• **Directive**
Reproduce every one of the records below word for word, omitting the pictures.

Start Data entries

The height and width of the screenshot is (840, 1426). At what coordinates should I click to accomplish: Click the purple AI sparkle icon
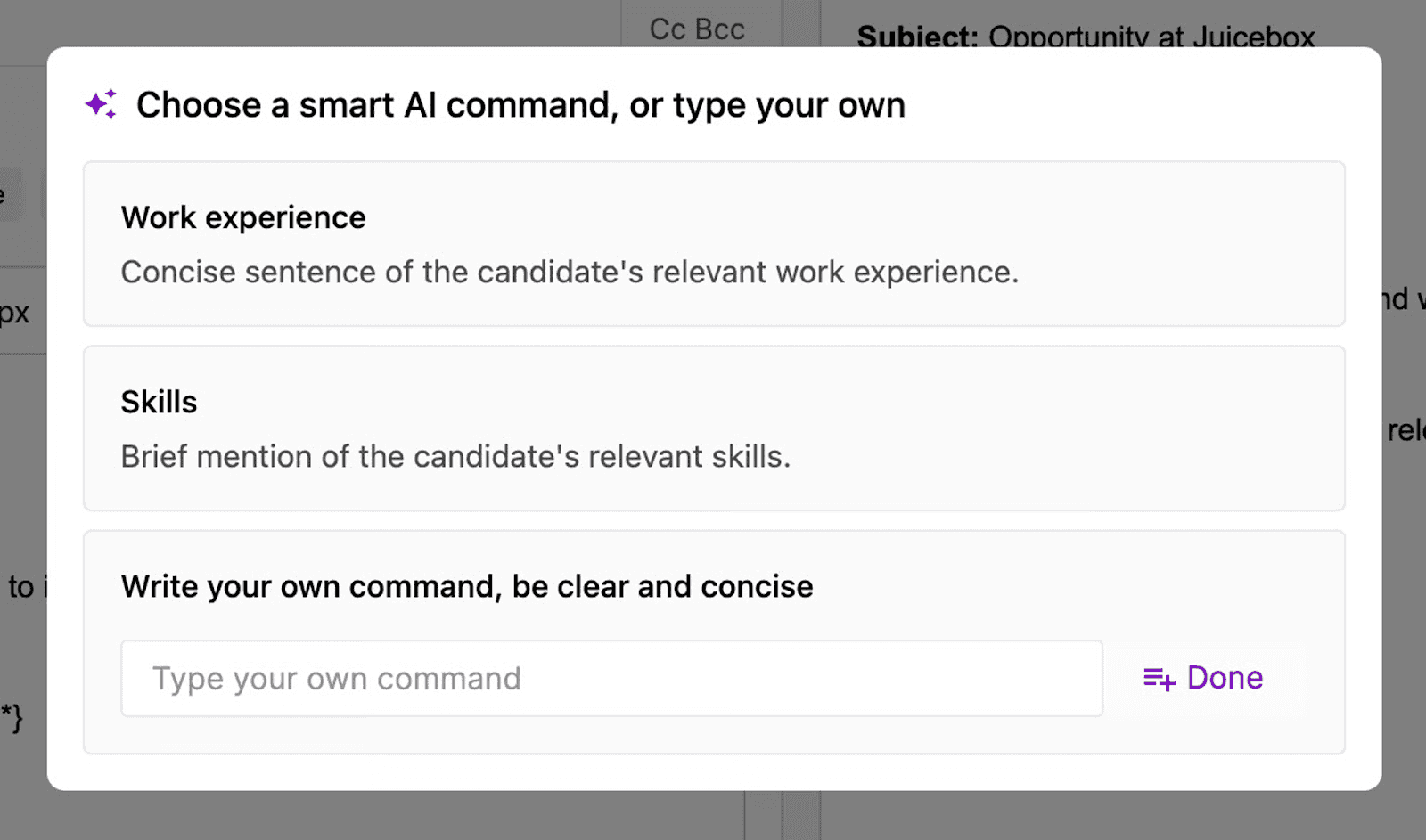click(101, 105)
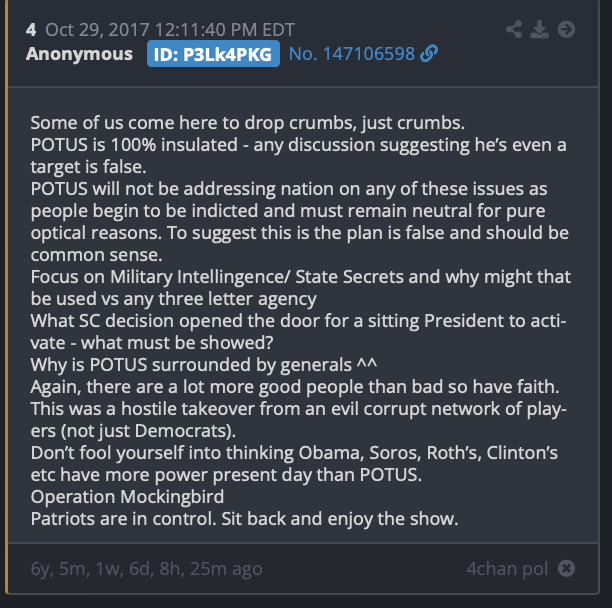Download this post using the download icon
This screenshot has width=612, height=608.
pyautogui.click(x=539, y=29)
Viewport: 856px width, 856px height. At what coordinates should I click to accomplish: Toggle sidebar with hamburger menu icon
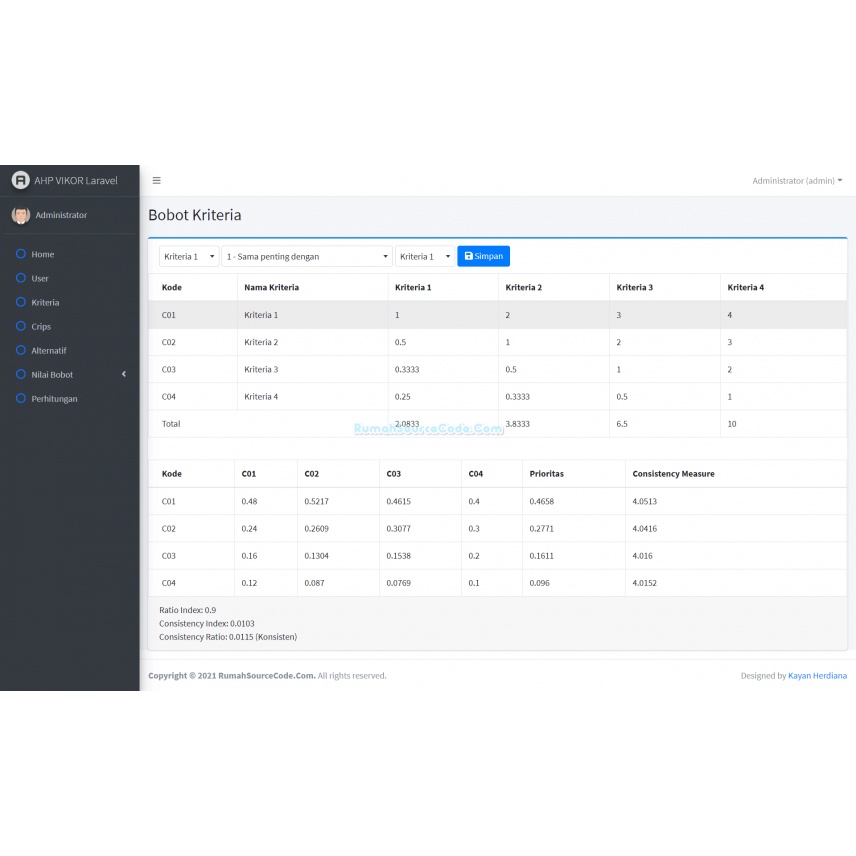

End Data entries

• **The reply**
The height and width of the screenshot is (840, 1426). At what coordinates should I click to accomplish: Click the purple AI sparkle icon
click(101, 105)
Download this post using the download icon
This screenshot has width=612, height=608.
pyautogui.click(x=539, y=29)
Viewport: 856px width, 856px height. At what coordinates should I click to accomplish: Toggle sidebar with hamburger menu icon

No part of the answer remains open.